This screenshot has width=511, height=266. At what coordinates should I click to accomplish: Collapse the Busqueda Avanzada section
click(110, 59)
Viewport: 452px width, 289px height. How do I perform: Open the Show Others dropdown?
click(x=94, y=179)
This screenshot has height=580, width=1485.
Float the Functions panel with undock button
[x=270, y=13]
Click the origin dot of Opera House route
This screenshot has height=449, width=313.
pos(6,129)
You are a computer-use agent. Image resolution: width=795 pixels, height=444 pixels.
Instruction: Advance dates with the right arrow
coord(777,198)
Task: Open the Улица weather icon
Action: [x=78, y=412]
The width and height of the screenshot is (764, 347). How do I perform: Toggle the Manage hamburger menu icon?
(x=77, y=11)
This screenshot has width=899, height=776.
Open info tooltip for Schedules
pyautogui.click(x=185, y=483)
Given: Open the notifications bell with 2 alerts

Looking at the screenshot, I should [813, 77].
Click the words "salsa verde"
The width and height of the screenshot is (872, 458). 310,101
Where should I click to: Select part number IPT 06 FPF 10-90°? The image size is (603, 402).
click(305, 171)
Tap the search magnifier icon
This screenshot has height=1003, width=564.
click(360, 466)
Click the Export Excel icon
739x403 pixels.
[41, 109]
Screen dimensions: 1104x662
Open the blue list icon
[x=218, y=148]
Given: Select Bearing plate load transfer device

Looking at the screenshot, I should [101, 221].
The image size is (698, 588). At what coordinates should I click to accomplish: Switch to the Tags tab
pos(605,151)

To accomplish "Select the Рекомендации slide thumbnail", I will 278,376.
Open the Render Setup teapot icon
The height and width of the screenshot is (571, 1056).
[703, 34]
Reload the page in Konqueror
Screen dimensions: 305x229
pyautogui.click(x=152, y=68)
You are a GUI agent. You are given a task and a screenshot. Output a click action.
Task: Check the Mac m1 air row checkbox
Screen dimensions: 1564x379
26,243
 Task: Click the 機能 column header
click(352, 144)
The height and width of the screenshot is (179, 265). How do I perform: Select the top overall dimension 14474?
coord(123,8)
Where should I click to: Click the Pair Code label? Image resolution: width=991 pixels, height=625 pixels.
^^^^^^^^
Give the number of lines above in which the word "resolution" appears, and nothing more.

REPLY | 2